(WORK INSTRUCTION):
The entries that follow include a run beginning at the line with "The height and" and ending at the line with "the format painter"; restate that run word for word and leave the rest out.
BEGIN LISTED RECORDS
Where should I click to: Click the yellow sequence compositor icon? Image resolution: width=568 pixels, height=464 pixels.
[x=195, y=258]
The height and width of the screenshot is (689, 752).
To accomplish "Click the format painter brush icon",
END LISTED RECORDS
BEGIN LISTED RECORDS
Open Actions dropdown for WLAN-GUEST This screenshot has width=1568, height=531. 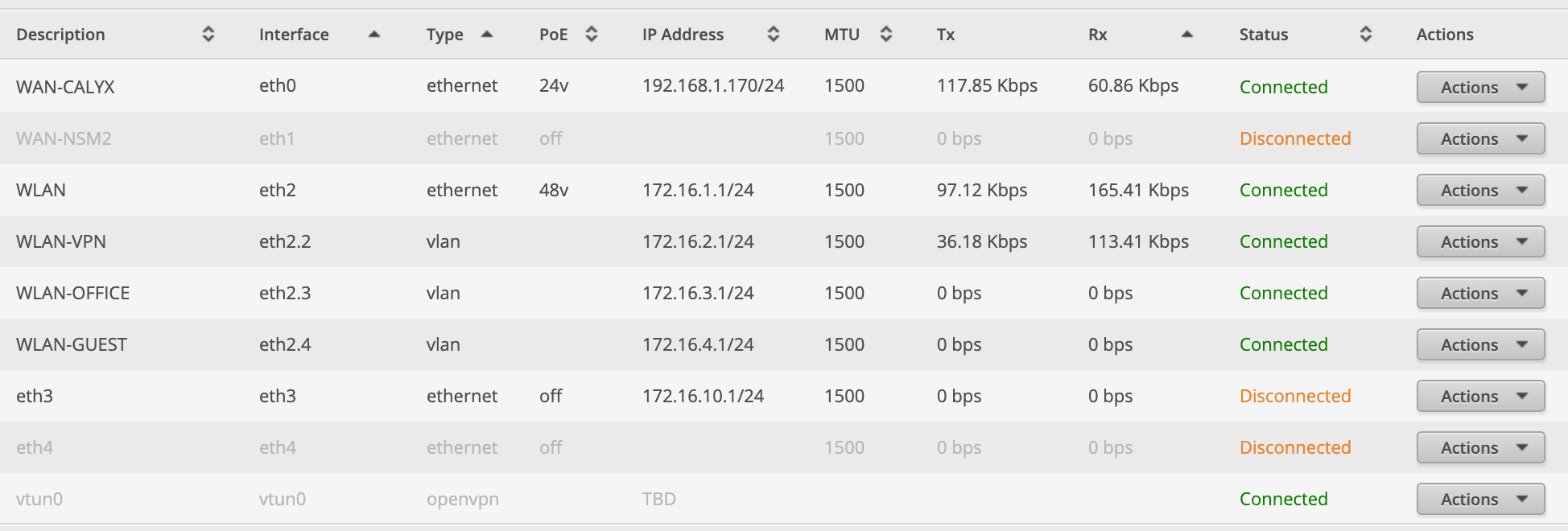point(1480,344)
END LISTED RECORDS
(SOLUTION):
The height and width of the screenshot is (689, 752).
To accomplish "Click the format painter brush icon",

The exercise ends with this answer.